_Task item:_ Lines from the first one down to the one containing "You are a computer-use agent. The width" in the data below are the only ones needed; please return them exactly, both ends included.

[Records from a collection]
__________________________________________________
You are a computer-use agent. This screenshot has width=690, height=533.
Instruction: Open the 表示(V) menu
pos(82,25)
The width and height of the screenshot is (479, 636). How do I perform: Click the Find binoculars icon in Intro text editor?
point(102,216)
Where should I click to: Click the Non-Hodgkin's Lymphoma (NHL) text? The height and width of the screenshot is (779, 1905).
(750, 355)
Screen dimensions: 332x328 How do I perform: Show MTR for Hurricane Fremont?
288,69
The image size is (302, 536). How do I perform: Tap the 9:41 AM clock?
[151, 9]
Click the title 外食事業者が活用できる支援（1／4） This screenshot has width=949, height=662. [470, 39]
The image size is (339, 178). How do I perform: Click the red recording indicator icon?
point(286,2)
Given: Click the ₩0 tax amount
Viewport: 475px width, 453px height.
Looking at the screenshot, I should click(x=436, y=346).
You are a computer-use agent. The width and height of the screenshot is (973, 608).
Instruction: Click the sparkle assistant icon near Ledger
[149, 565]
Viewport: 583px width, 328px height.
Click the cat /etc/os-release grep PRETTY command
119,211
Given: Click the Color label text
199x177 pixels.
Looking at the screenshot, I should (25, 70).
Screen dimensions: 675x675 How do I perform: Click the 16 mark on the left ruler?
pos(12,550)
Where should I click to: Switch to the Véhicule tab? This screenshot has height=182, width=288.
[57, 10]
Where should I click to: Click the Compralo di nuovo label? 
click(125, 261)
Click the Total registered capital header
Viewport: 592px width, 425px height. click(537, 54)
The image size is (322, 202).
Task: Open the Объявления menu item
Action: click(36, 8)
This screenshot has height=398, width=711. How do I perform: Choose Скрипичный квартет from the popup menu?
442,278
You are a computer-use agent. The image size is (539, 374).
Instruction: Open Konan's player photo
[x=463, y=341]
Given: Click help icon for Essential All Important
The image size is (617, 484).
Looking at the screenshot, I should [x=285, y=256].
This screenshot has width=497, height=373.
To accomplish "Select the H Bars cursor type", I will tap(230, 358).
__________________________________________________
_Answer below:_
You are a computer-use agent. This screenshot has width=690, height=533.
Instruction: Open the 表示(V) menu
pos(82,25)
The width and height of the screenshot is (479, 636). How do I perform: Click the Find binoculars icon in Intro text editor?
point(102,216)
Where should I click to: Click the Non-Hodgkin's Lymphoma (NHL) text? The height and width of the screenshot is (779, 1905).
(750, 355)
Screen dimensions: 332x328 How do I perform: Show MTR for Hurricane Fremont?
288,69
The image size is (302, 536). How do I perform: Tap the 9:41 AM clock?
[151, 9]
Click the title 外食事業者が活用できる支援（1／4） This screenshot has width=949, height=662. [470, 39]
The image size is (339, 178). How do I perform: Click the red recording indicator icon?
point(286,2)
Given: Click the ₩0 tax amount
Viewport: 475px width, 453px height.
Looking at the screenshot, I should click(x=436, y=346).
You are a computer-use agent. The width and height of the screenshot is (973, 608).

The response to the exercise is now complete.